THE HEREFORD MAPPA MUNDI OF 1280.
Drawn by Richard de Haldingham and Lafford, who was Prebendary of Lincoln (hence his name Lafford) before 1283, and Prebendary of Hereford in 1305. The original map hangs in the Chapter House Library of Hereford Cathedral. In it the original green of the seas reproduced here as green has become a dark brown by age.

With the Hereford map came in that pictorial geography that makes the maps of the later Middle Ages so delightful.

THE KAISER HOLDING THE WORLD.
From a twelfth-century MS.

"This is indeed the true way to make a map," says a modern writer. "If these old maps erred in the course of their rivers and the lines of their mountains and space, they are not so misleading as your modern atlas with its too accurate measurements. For even your most primitive map, with Paradise in the east—a gigantic Jerusalem in the centre—gives a less distorted impression than that which we obtain from the most scientific chart on Mercator's projection."

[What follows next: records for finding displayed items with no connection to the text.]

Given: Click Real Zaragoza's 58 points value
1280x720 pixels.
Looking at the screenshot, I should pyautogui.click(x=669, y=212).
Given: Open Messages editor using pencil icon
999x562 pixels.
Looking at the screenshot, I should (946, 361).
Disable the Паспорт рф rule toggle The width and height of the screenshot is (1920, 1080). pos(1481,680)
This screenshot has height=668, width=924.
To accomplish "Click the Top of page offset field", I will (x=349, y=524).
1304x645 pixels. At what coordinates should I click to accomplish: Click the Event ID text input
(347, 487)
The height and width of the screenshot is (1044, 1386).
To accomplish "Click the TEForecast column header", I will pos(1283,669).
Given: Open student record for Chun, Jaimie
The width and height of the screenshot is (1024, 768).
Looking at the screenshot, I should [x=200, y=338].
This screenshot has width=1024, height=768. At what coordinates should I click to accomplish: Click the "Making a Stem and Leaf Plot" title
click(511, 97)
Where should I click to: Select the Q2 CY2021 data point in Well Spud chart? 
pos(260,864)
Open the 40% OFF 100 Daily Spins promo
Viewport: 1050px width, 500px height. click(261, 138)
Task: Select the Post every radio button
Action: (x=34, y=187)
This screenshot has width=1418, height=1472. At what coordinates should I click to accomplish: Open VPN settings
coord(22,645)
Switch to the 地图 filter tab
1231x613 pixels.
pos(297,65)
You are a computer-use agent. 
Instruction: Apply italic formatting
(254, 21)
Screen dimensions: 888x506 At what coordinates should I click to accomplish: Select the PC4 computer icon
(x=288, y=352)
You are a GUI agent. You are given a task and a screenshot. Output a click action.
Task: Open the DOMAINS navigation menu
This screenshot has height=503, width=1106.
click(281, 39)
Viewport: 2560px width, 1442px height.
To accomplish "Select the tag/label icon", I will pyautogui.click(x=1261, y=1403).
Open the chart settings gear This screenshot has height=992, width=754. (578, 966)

THE "ANGLO-SAXON" MAP OF THE WORLD, DRAWN ABOUT 990 A.D.
This map, which is found in one of the Cotton MSS. in the British Museum, is a geographical achievement remarkable in the age which produced it. It may perhaps be the work of an Irish scholar-monk. It shows real knowledge and scientific insight in one of the gloomiest of the "dark ages" of Europe.